OSINT e App: strumenti di supporto alla sicurezza urbana

Negli ultimi 15 anni, il tema della sicurezza urbana ha assunto un ruolo sempre più rilevante comparendo esplicitamente nei programmi politici di governo delle città, ritagliandosi spazio tra le notizie di cronaca locale, fino a divenire oggetto di studio all’interno di corsi universitari.

Nonostante si tratti di un termine coniato in tempi relativamente recenti, l’interesse, a volte inconscio, del cittadino nel preservare e promuovere la sicurezza urbana è probabilmente un intento ben radicato in ciascuno di noi.

Nell’arco della nostra vita non perdiamo mai interesse per gli eventi che ci circondano. In giovane età siamo incredibilmente suscettibili al fascino del giovane detective, poi, con il passare degli anni, meglio di qualsiasi telecamera o microfono, persone non più in età lavorativa, da panchine o finestre, captano qualsiasi genere d’informazione e sorvegliano i movimenti del classico “ultimo arrivato” nel quartiere. La realtà è che la sicurezza dell’ambiente che ci circonda, il quartiere, quello in cui passiamo la maggior parte della nostra giornata, non può che starci a cuore.

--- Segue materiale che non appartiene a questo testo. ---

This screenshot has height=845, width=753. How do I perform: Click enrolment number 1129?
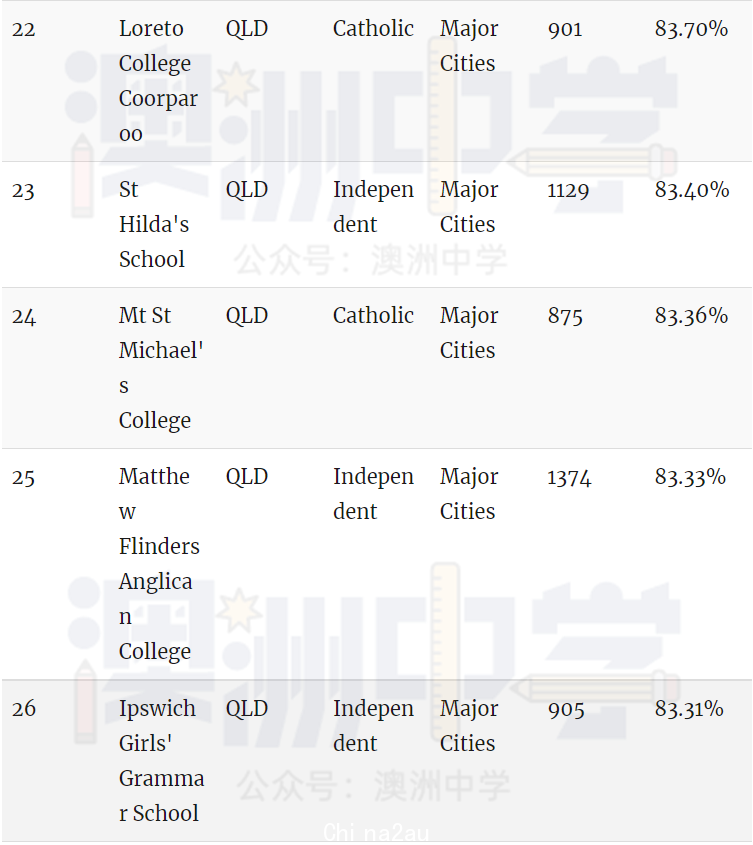point(568,190)
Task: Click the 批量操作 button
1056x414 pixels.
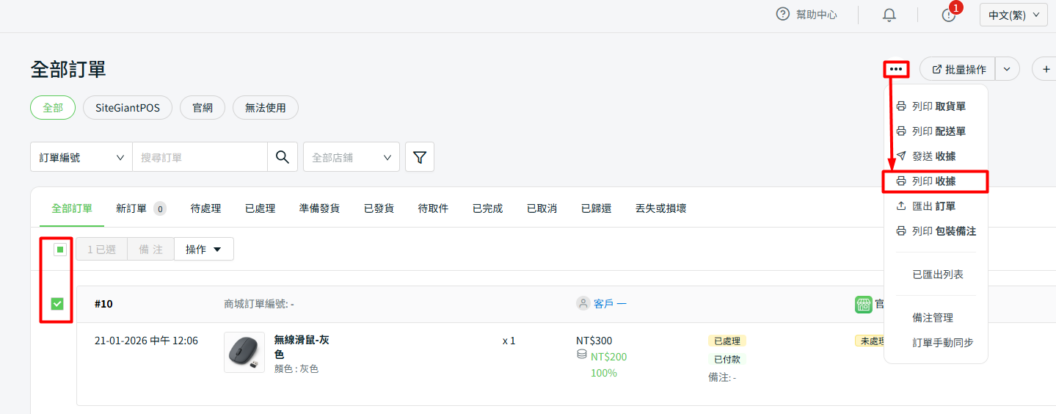Action: [x=958, y=69]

Una svolta concreta verso il riconoscimento di una nuova prospettiva locale del tema della sicurezza arriva nella prima metà del 2017 con la “Conversione in legge, con modificazioni, del decreto-legge 20 febbraio 2017, n. 14, recante disposizioni urgenti in materia di sicurezza delle città” (in G.U. 21/04/2017, n. 93). L’obiettivo principale del provvedimento consiste nel potenziare il coinvolgimento degli enti territoriali nel contrastare il degrado urbano, attraverso un approccio integrato con le forze di polizia. Con l’intento di incentivare una politica di promozione della sicurezza territoriale locale, il decreto apre al coinvolgimento di gestori di edilizia residenziale, amministratori di condomìni, consorzi o comitati di professionisti e residenti, nel processo di sorveglianza e monitoraggio del vicinato.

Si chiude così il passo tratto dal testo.